**What you should do:** All lines from the one containing "Click the Hover Transition Time value field" through the end of the material are to be given back exactly, without pictures.

• • • •

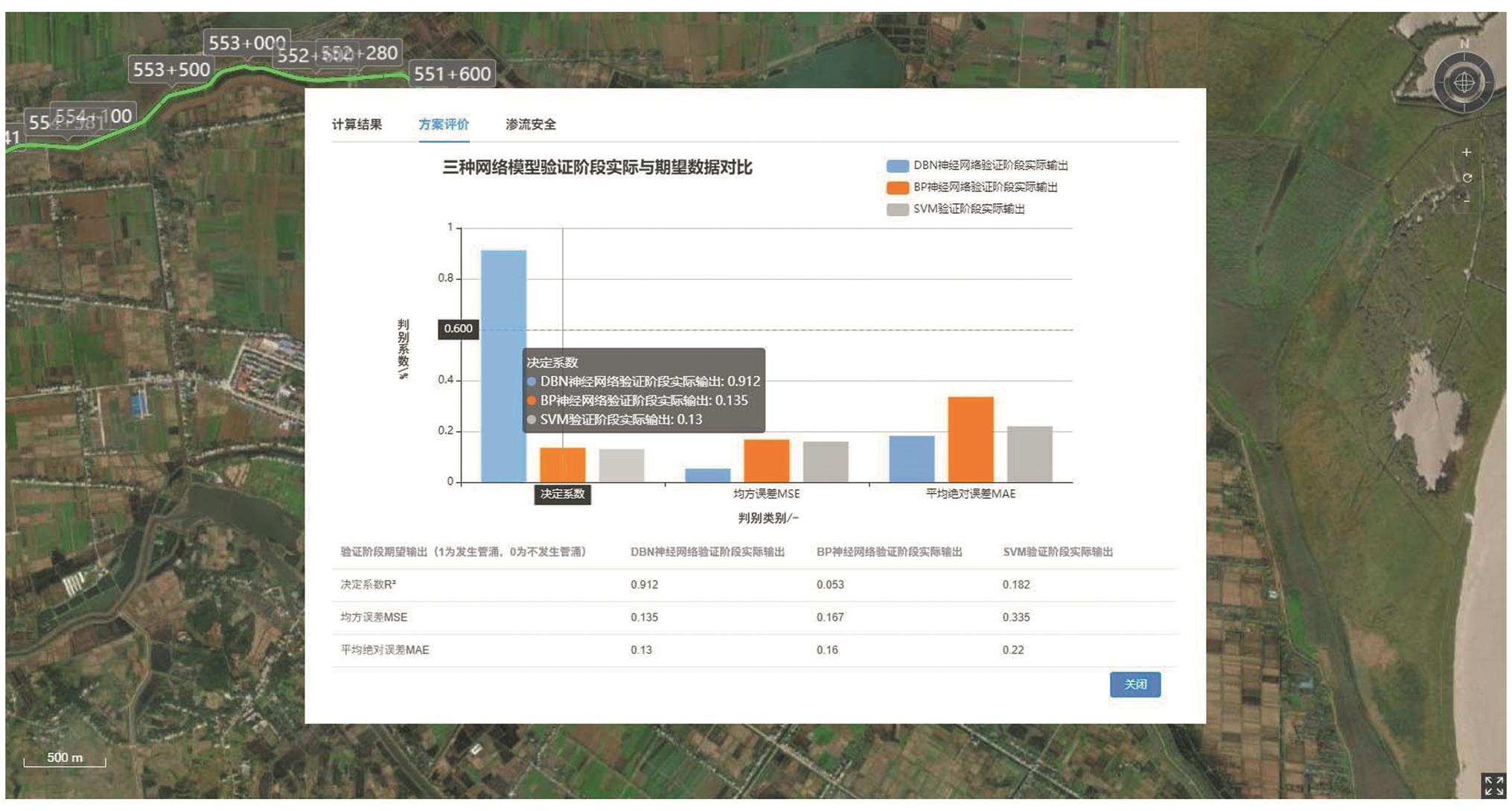
Task: Click the N north indicator on the compass
Action: click(1464, 44)
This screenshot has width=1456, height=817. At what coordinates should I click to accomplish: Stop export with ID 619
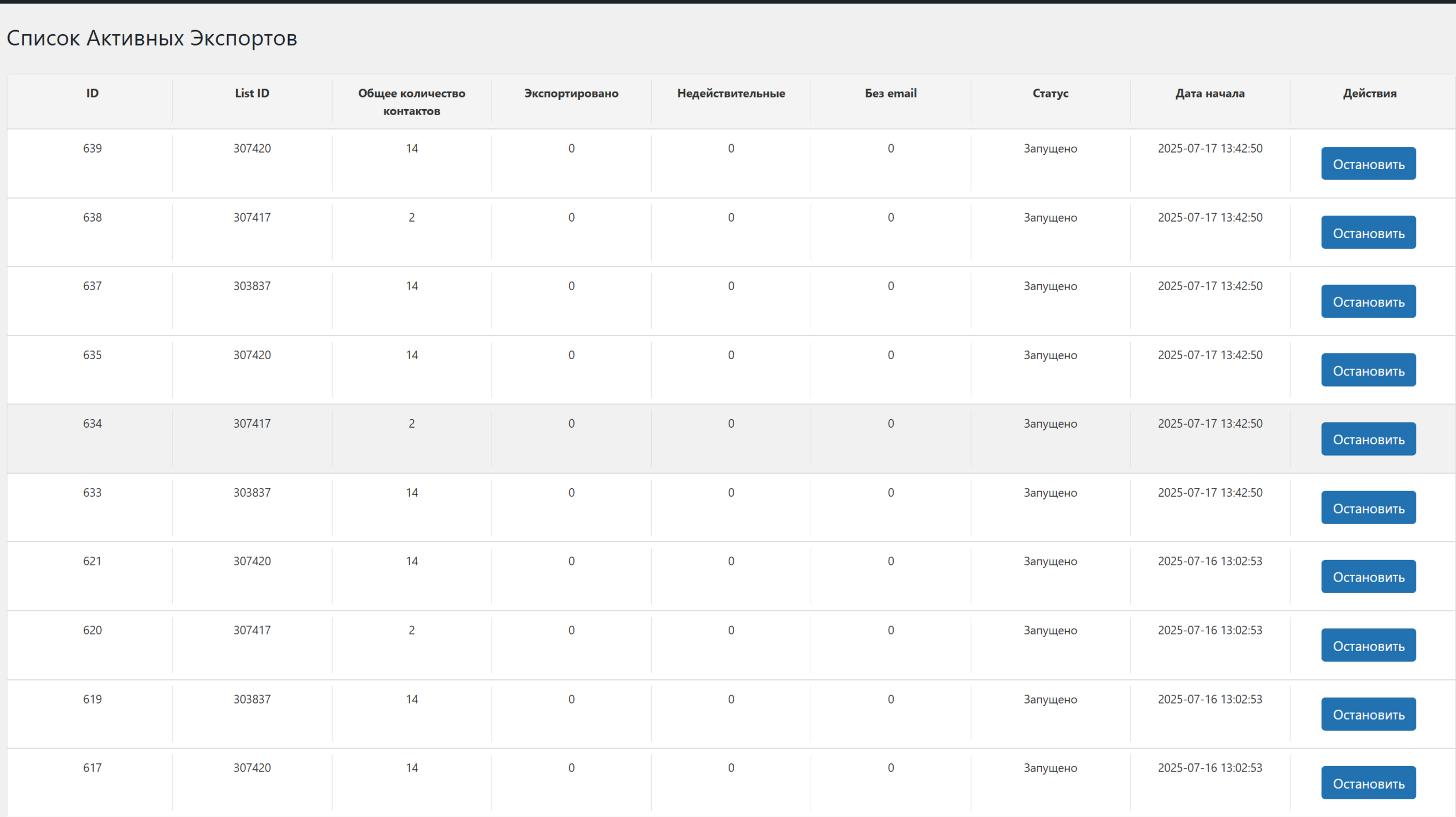(1368, 714)
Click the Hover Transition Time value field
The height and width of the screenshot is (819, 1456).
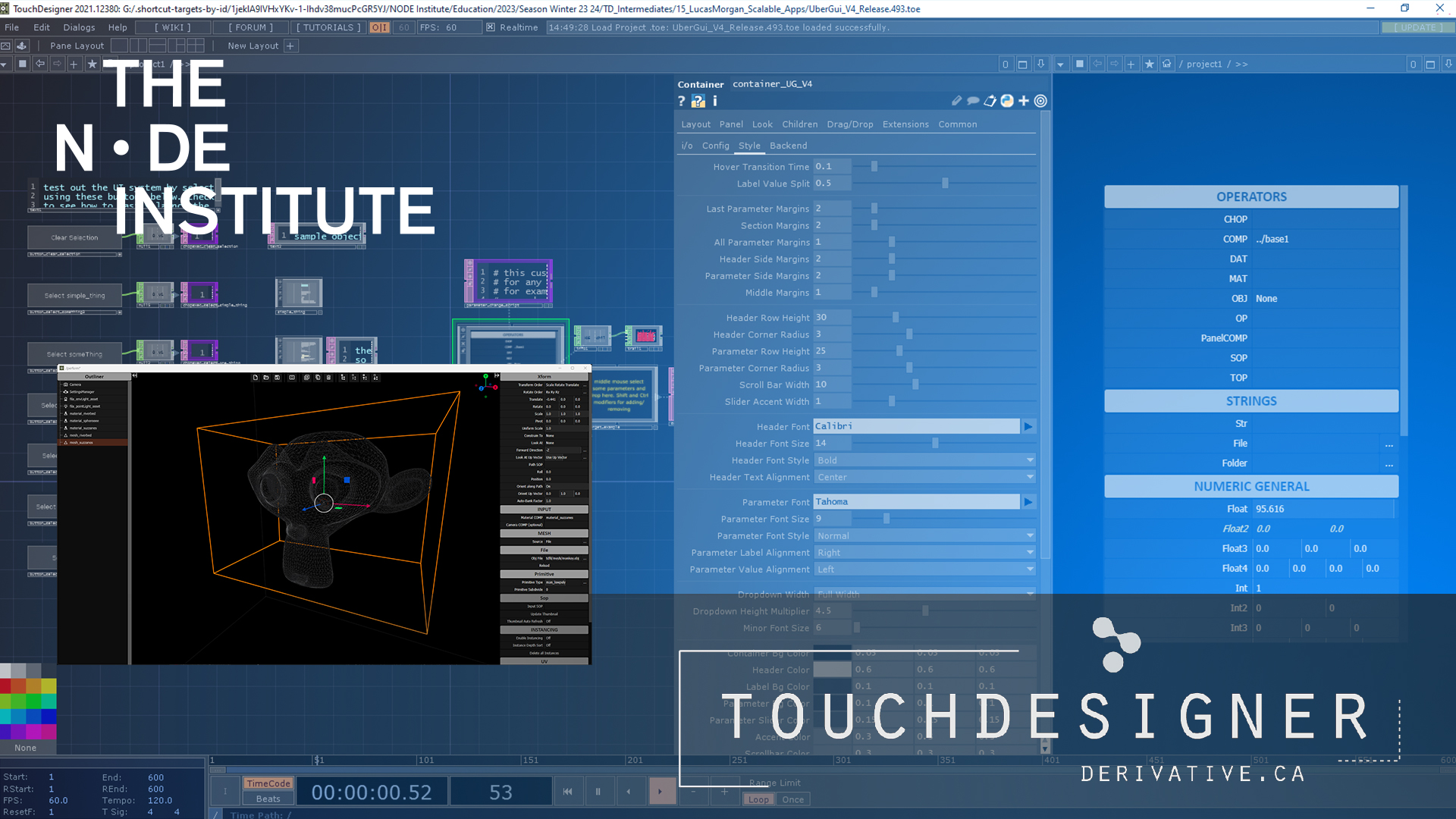(832, 167)
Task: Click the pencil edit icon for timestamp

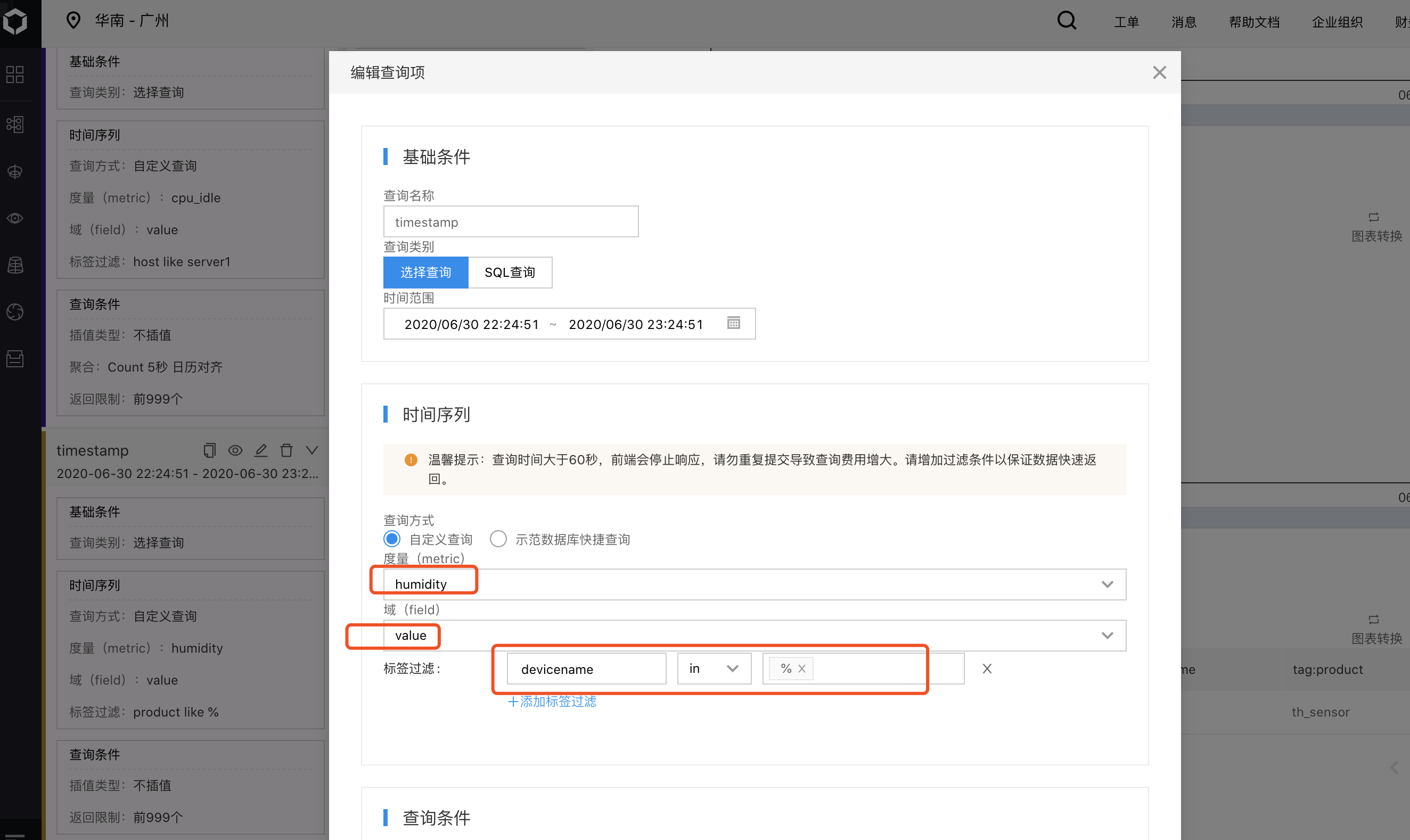Action: pos(260,450)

• • • •

**Reply:**
Click the Hover Transition Time value field
The height and width of the screenshot is (819, 1456).
(832, 167)
Task: Click the pencil edit icon for timestamp

Action: pos(260,450)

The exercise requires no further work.